The trio sampled life - and, in Hughes' case, death when he was shown a dead body - in various departments and had a day's training before being assigned to the areas where they'll work for two weeks.

Street Porter is known for her abrasive manner, so has to work hard on her bedside manner. In the labour suite she was appalled to discover the expectant mother hadn't attended ante-natal classes. "And I thought I was the amateur," said the four-times married writer who has no children and doesn't particularly like them.

As she looked for her caring, compassionate side - and was told to stop swearing - the laid-back Hughes was struggling with the pace. It wasn't emptying a patient's catheter that fooled him but putting on the rubber gloves.

For an emotional person, Gail Porter is going to have difficulty dealing with traumatic times in the medical emergency unit and A&E. At the moment she's being praised for her "nice smiling face". But the trailer for the next episode shows her in tears.

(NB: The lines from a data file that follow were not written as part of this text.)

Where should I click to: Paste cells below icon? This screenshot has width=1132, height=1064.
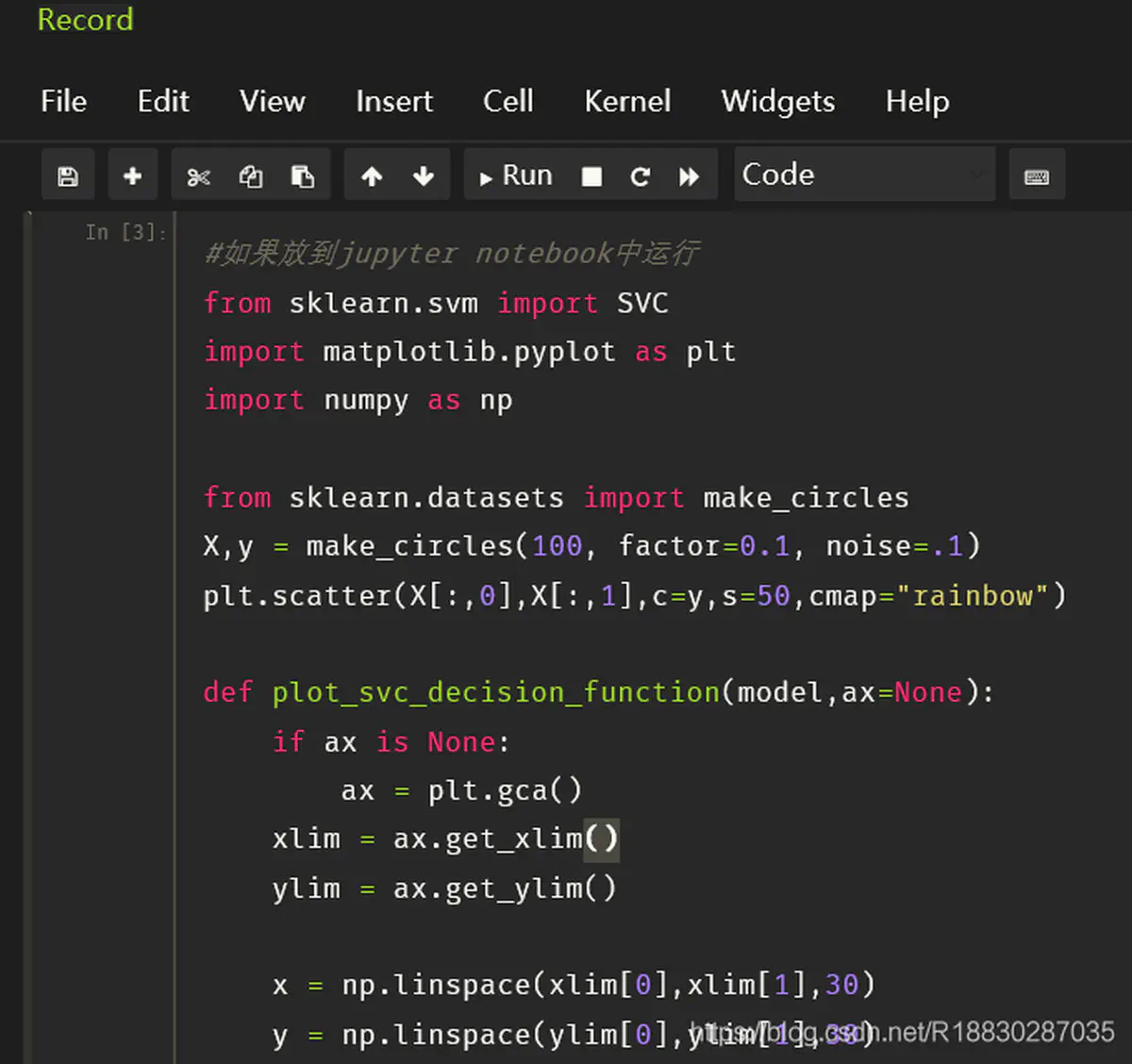pyautogui.click(x=303, y=176)
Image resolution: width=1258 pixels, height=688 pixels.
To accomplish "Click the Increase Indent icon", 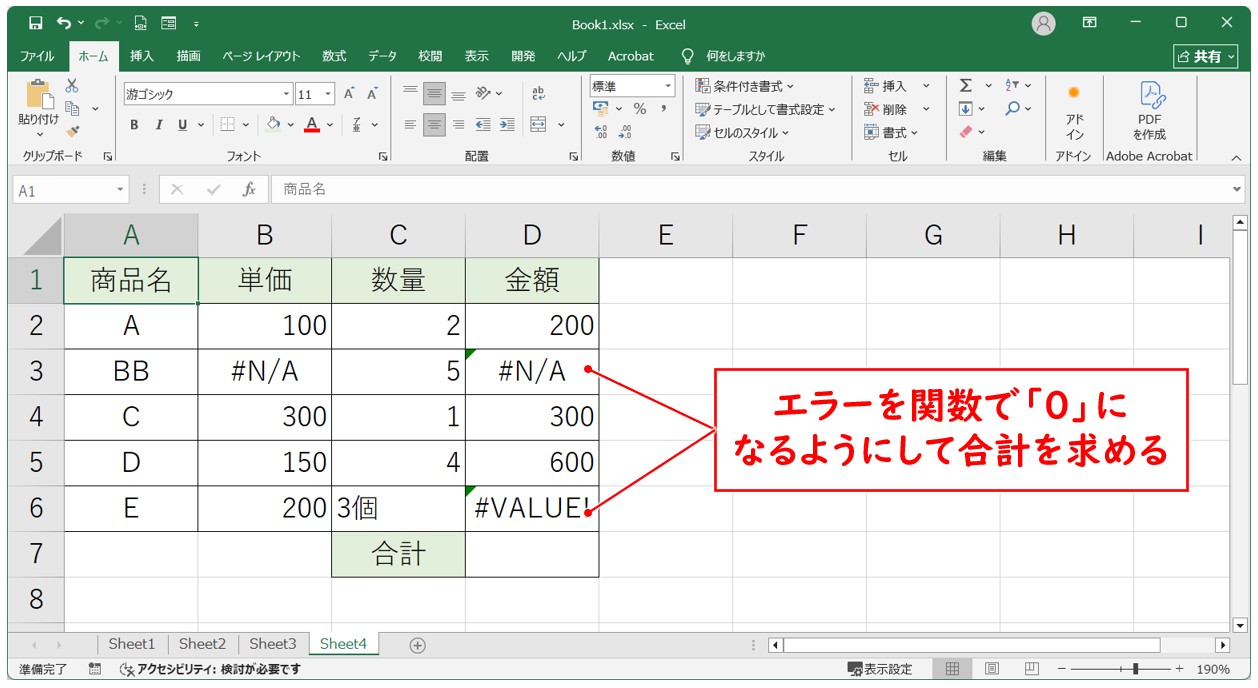I will click(x=507, y=125).
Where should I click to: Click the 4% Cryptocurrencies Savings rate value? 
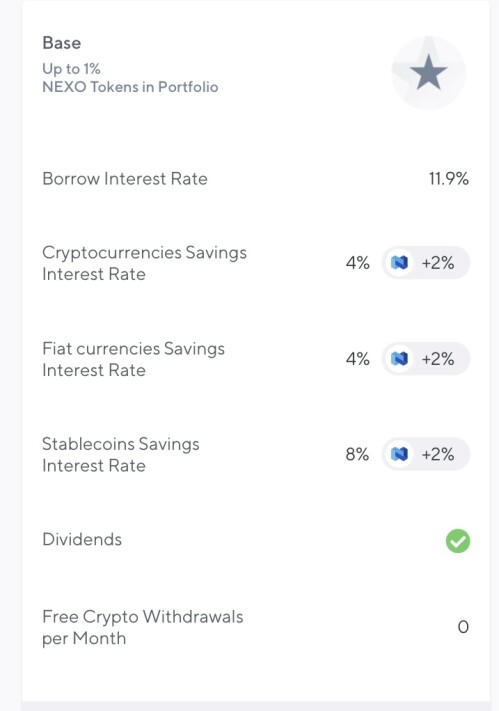tap(357, 263)
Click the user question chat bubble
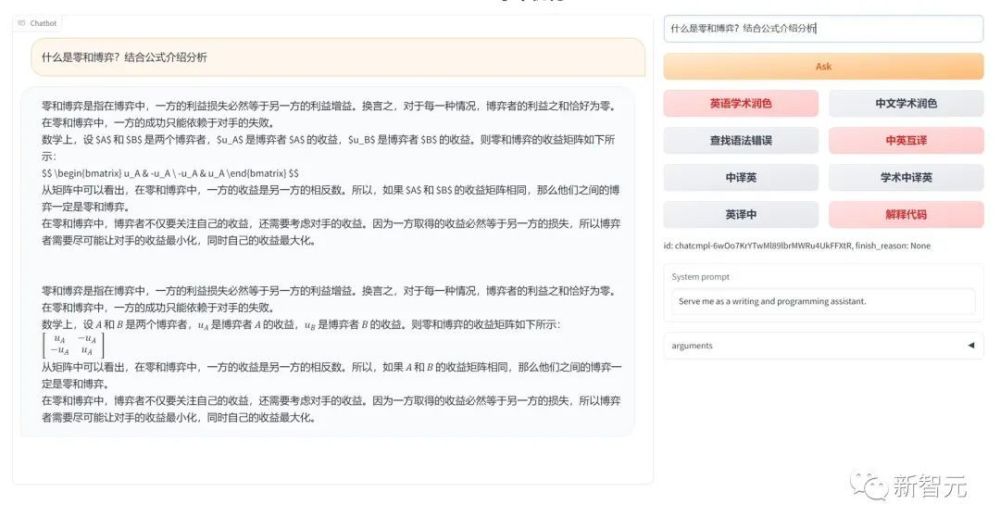1000x530 pixels. (x=338, y=57)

Street Porter isn't so much complaining about the state of the NHS as her nurses' accommodation. She refused to share with the other two and is still complaining about the tatty mattress in the single room she was allotted.

Jamie's Chef follows on from the series in which Oliver trained unemployed teenagers as chefs. Now he wants to give one of them the chance to run their own place - turning a rural boozer into an upmarket restaurant.

The first episode to find the four finalists seemed rushed. Or perhaps there weren't enough crises to justify more time on screen. Their last task was to cater at Jamie's birthday party. They were given a tent, £1,500 each and told to create a restaurant for the night. "The only rule - it had better be nice," he told them.

Chef Aaron's wife was pleased with her husband's efforts in the kitchen. "A very nice controlling side which I wish to see in the bedroom tonight," she told Jamie.

The Party Animals in BBC2's new drama are not having a knees-up but are politicians - political party, geddit? - in a tale of betrayal, official reports and liquorice rib ticklers ("have you ever been tickled by a liquorice rib," as Ken Dodd might say).

It's shaping up to be a This Life with politics whose participants don't party into the wee small hours. "A bottle of wine and March Of The Penguins, that's my idea of a good night these days," confessed one.